Start of Block
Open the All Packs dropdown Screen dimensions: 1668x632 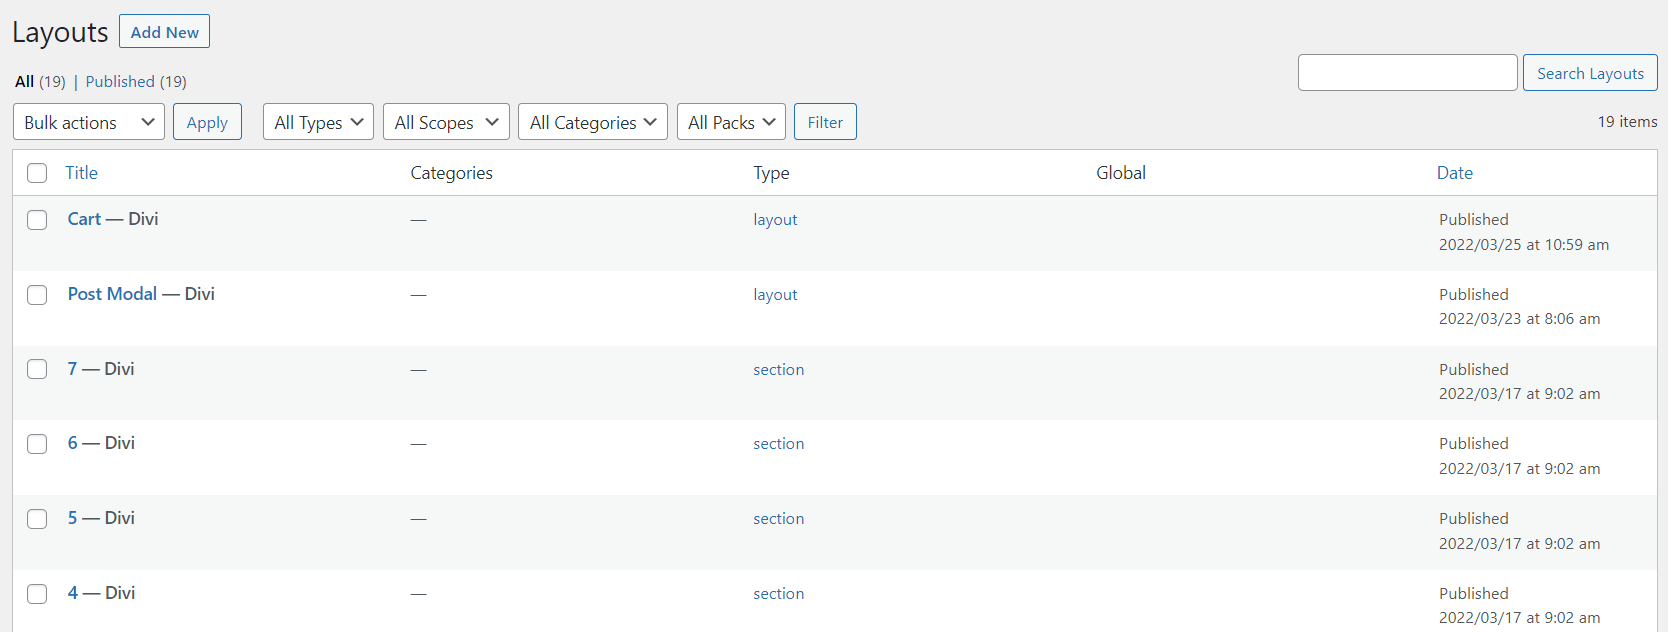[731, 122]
End of Block
Start of Block
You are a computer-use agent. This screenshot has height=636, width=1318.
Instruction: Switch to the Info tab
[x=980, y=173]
End of Block
Start of Block
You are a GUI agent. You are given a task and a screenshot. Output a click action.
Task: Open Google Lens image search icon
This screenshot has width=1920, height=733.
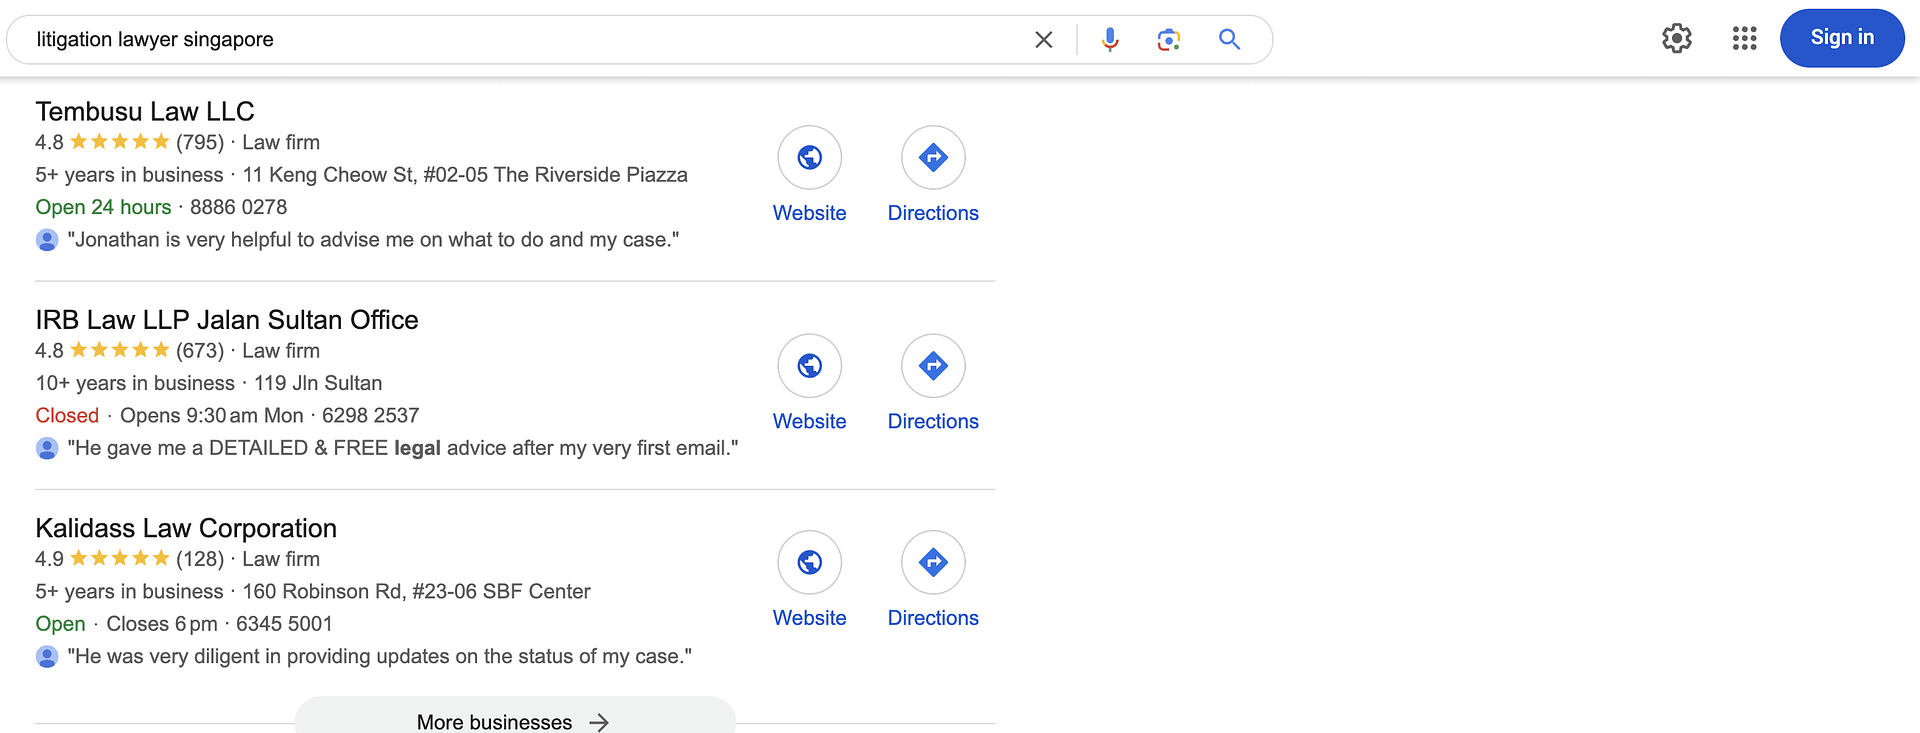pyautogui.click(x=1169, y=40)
End of Block
== WHAT YOU ARE ASKED TO DO ==
How many of the lines above include the word "agent"? Respond with the number alone.

== EXPECTED OUTPUT ==
2